Data for review:

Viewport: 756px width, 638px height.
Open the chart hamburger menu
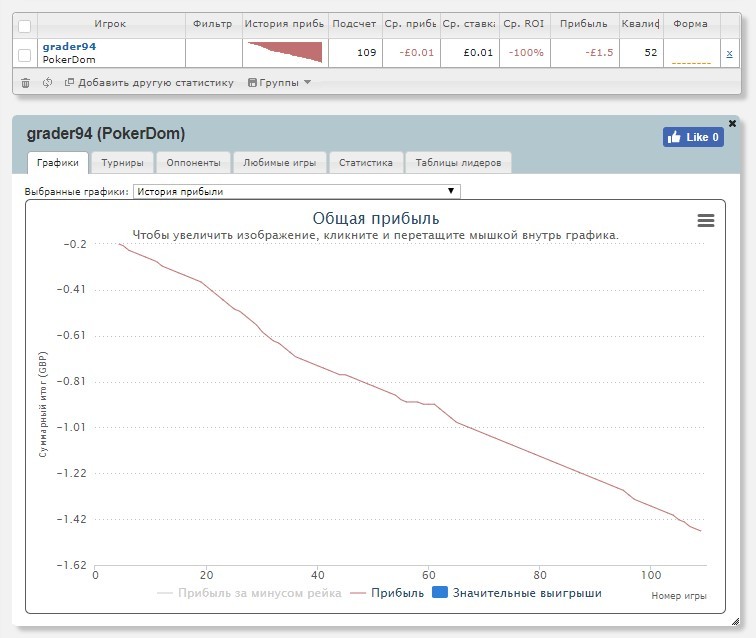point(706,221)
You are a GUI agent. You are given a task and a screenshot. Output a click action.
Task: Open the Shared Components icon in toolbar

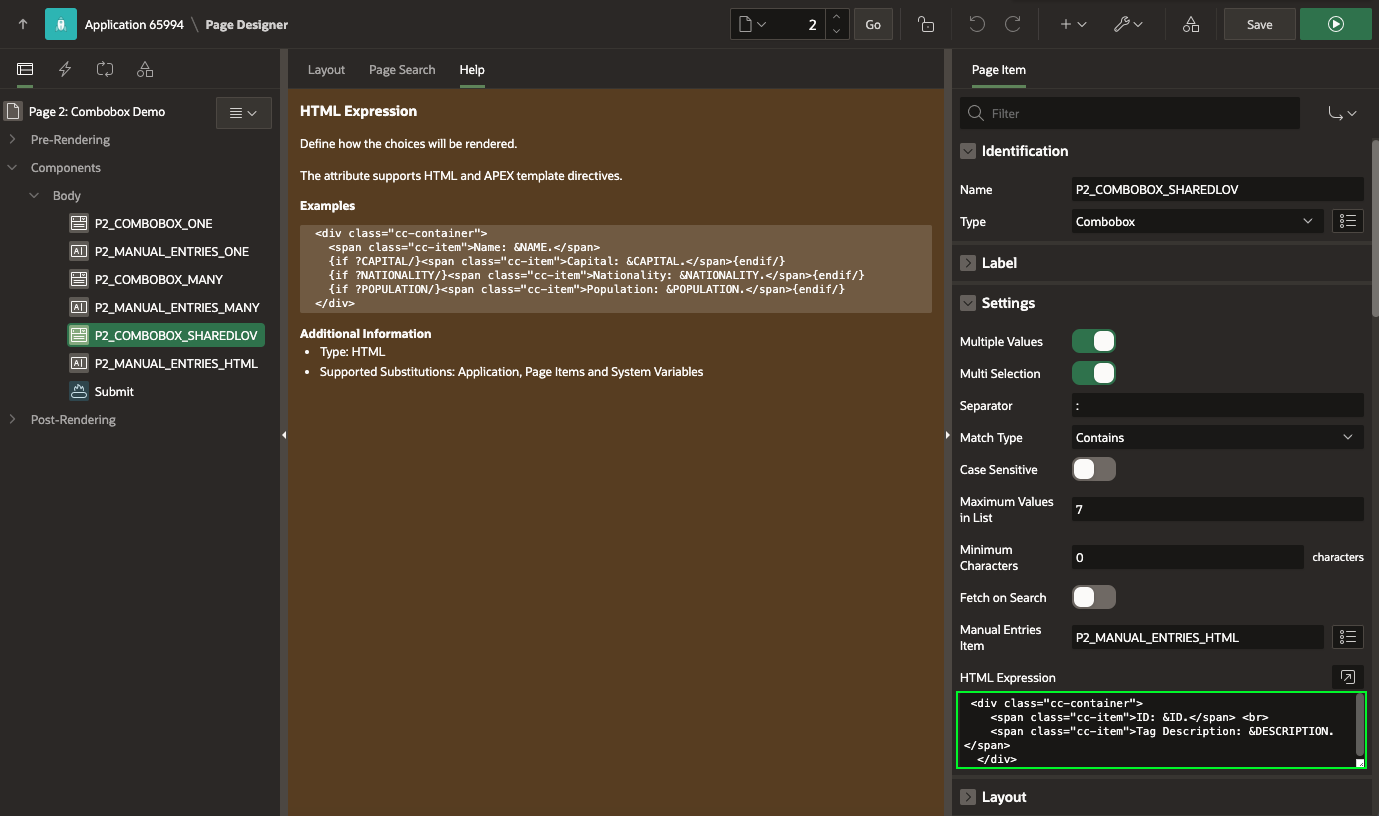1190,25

How to complete this task: Go back to the line that contains "Open the chart hamburger menu" and copy it, along with each line after it through the end of the listing above, exactly and without pictures.

Expected answer:
Open the chart hamburger menu
point(706,221)
You are a GUI agent. You are given a task and a screenshot. Output a click action.
Task: Open the Shared Components icon in toolbar

1190,25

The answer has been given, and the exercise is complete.